Dealflow: Climate Finance
Barbados’ debt-for-nature swap unlocks $50 million to protect nature and build resilience. Barbados is the latest nation to restructure its high-priced debt to free up funds for conservation. The Caribbean island will buy back a portion of its higher-priced sovereign debt with $150 million in lower-interest loans arranged by Credit Suisse and CIBC FirstCaribbean. Loan guarantees came from The Nature Conservancy and the Inter-American Development Bank. The $50 million savings will go into a conservation trust fund that will make grants to protect coral reefs, manage stormwater runoff and pursue other conservation efforts over 15 years. Island nations, among the most vulnerable to climate-driven extreme weather events and rising sea levels, also have some of the highest debt-to-GDP loads, in part due to storm-related damages. When the Covid pandemic tanked tourism revenues, many countries had little left to spend on conservation and climate adaptation.
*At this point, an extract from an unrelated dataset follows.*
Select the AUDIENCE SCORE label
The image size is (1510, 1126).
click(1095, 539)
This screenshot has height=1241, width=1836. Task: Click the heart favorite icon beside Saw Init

Impact Voices: Returns on Inclusion
How asset managers are digging in on diversity to stand out from their peers. ESG begins at home. As growing numbers of investors look for environmental, social and governance-based investment opportunities, they are looking more closely at the ESG attributes of asset managers themselves. That includes managers’ records on diversity, equity and inclusion, or DEI. The U.S. Securities and Exchange Commission has indicated to asset managers that disclosures of human capital, including DEI, are likely to follow its proposed climate change disclosure regulations. “Managers should make it a priority to get ahead of these developments while DEI is still emerging as a priority for investors and regulators,” Taleah Jennings of law firm Schulte Roth & Zabel writes in a guest post.
Agents of Impact: Follow the Talent
The U.S. Biden administration launches an environmental justice office to distribute $3 billion in block grants to tackle pollution in underserved communities in the U.S… HSBC has added senior talent at its new Sustainability Center of Excellence, including Justin Wu, ex- of BloombergNEF, as co-head of climate change for the Asia-Pacific region; Milo Sjardin, also ex- of BloombergNEF, as managing director and head of climate analytics; and Susannah Fitzherbert-Brockholes, ex- of PwC, as director of sustainable finance.